Voice Kitは、Raspberry Pi公認の月刊誌「The MagPi Magazine」の5月4日号の付録として提供する。さらに、Barnes & Noble、WH Smith、Tesco、Sainsburys、Asdaといった小売店でも発売する。
図 Googleの「AIY Projects」が提供する「Voice Kit」
出所 Google
Voice Kitが提供する音声認識機能は、Google Cloud Platformが提供していいる「Google Assistant API」を利用したものだ。最近は性能が上がっているとはいえ、Raspberry Piだけのコンピュータリソースではまだ音声認識は難しいようだ。
組み立て方、使い方は簡単だ。組み立てに必要なものはVoice Kit、Raspberry Pi 3 Model B、microSDカード、HDMI接続のディスプレイ、USB接続のマウスとキーボードにサイズ00のフィリップス型プラスドライバーだ。それから、microSDカードにソフトウェアを書き込むために、microSDカードスロットを取付けたパソコンも用意しておいたほうが良い。さらに、Google Cloud Platformと通信するために、インターネットにつながった無線LAN環境も必要だ。
組み立て方法は、Google AIY ProjectsがWebページに写真付きで丁寧に手順を解説しているの。この手順に従えば、問題なく組み立てられるだろう。
組み上がったら、Googleが用意しているmicroSDカードのイメージをダウンロードし、カードに書き込む。パソコンでダウンロードして、無料で使えるイメージ書き込みツールを使えばよいだろう。イメージは、OSとしてRaspberry Pi向けLinuxである「Raspbian Linux」をインストールしてあある。さらにその上に、プログラミング言語「Python」の実行環境、Google Assistant APIを利用するためのSDK(ソフトウェア開発キット)、Pythonで記述したサンプルプログラムなどが入っている。
イメージをmicroSDカードに書きこんだら、組み立てた箱にHDMIでディスプレイを、USBでマウスとキーボードを接続し、イメージを書きこんだmicroSDカードをスロットに挿入する。ここまで完了したら電源を入れる。ディスプレイにLinuxのGUIが映るので、マウス操作で無線LAN接続設定を済ませ、Webブラウザを機動してGoogle Cloud Platformのコンソールを開く。

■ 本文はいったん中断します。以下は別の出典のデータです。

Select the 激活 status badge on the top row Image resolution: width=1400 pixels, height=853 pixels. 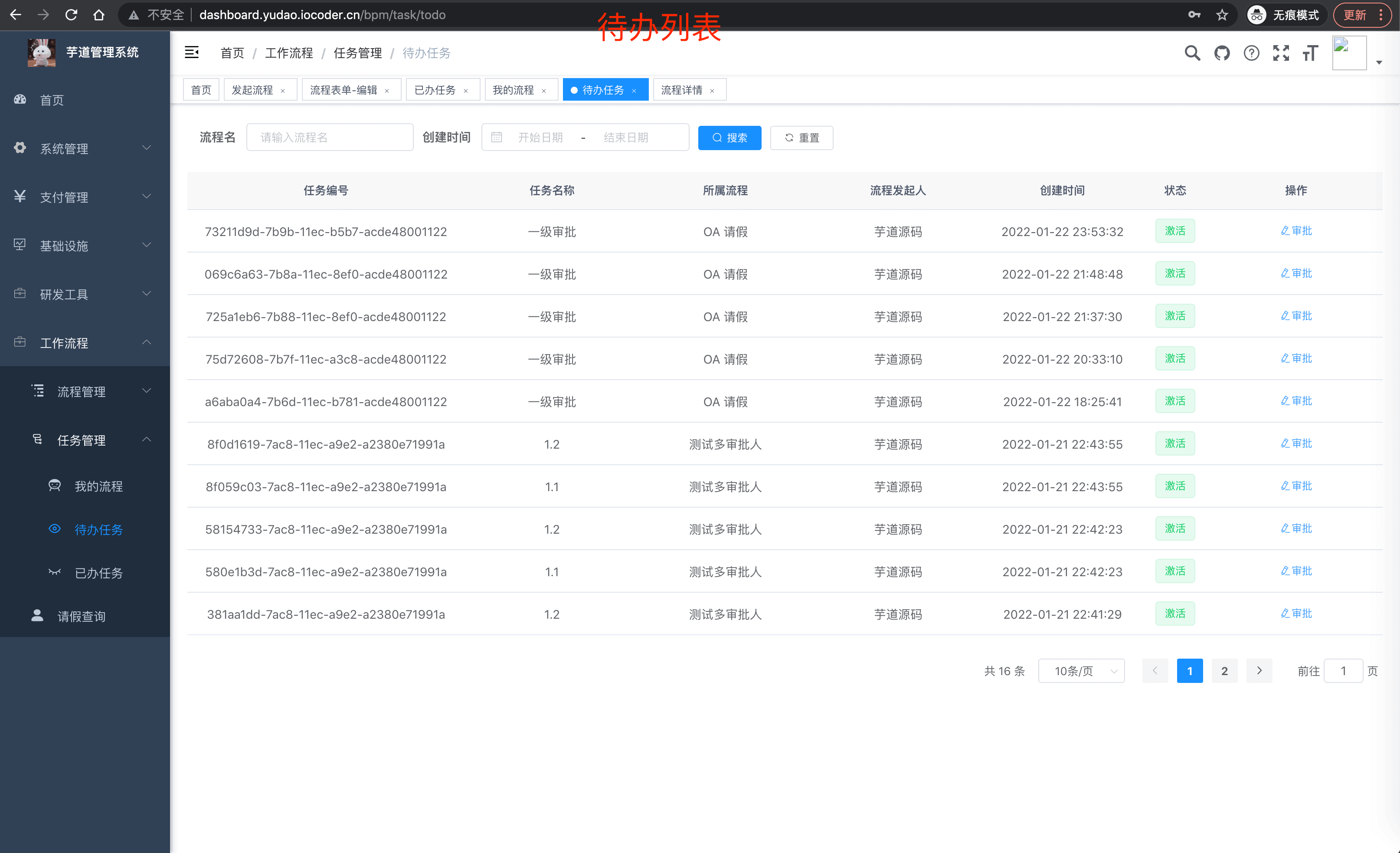tap(1175, 231)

後はGoogle Assistant APIを利用すると設定し、OAuth 2.0認証に必要なクライアントクレデンシャルの発行を受けるなどの設定を済ませる。
完成したら、microSDカードイメージに付属するメインプログラムを機動し、箱の上にあるボタンを押して話しかけてみる。Google Assistant APIの設定に失敗がなければ、音声で回答が返ってくるはずだ。
図 Raspberry Pi 3 Model BにVoice Kitを組みこんで、ソフトウェア設定を済ませた後で動かしているところ
出所 Raspberry Pi Foundation
GoogleはmicroSDカードイメージとして提供したソフトウェアのソースコードはすべて公開しており、利用者の好みに合わせて改造してほしいと願っている。そして、カードイメージではOSにRaspbian Linuxを使用したが、Googleが2016年12月に公開したIoT機器向けOS「Android Things」(参考記事)を使って音声認識機能を利用することも可能としており、AIY ProjectsのWebページでその方法を紹介してる。スマートフォン向けOSであるAndroidの派生OSであるAndroid Thingsを使えれば、Androidスマートフォンの開発者もプログラムを開発しやすくなるだろう。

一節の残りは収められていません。